• **SOURCE EXTRACT**
I'll chime in and say that I do think it's a bit big. It would be nice if we all voluntarily made an effort to keep the vertical size of our sigs within a certain limit. Mine's pretty big, but nowhere near some of the gigantic ones that people have.

I like sigs, and I like seeing people's dogs with their posts. On the flipside, threads do get a bit scroll-intensive.


----------



## coppers-mom (Jan 9, 2009)

We all love to show pics of our babies.
If you made the imdividual pics smaller, I wouldn't be able to see them very well.
It is centerd on my screen.
I dunno - he's cute so what's the problem?
I guess you could turn it off sometimes, but I wouldn't have a clue how.......


----------



## momtoMax (Apr 21, 2009)

I noticed this little box on the bottom of the box that I am typing in, it has show your signature. so far, I'm compromising by turning it off sometimes. like right now.


----------



## Jo Ellen (Feb 25, 2007)

Hah, no signature. I never noticed this before. I don't like it!


----------



## Jo Ellen (Feb 25, 2007)

Ahhh, much better!


----------



## arcane (Sep 18, 2007)

I agree the siggy's are great and getting better all the time, but some are a tad overdone or large...this is one of the reasons I have stuck to my little barking golden!!!!!!!! LOL


----------

• **INFORMATION SHOWN**
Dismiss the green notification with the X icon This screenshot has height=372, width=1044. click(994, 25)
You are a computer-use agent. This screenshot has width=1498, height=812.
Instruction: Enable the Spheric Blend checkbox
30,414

• **TASK PROMPT**
Reproduce the forum thread on signature sizes word for word, from "## coppers-mom (Jan" up to and including "on my screen.". The material here comes from a separate source.

• **TASK ANSWER**
## coppers-mom (Jan 9, 2009)

We all love to show pics of our babies.
If you made the imdividual pics smaller, I wouldn't be able to see them very well.
It is centerd on my screen.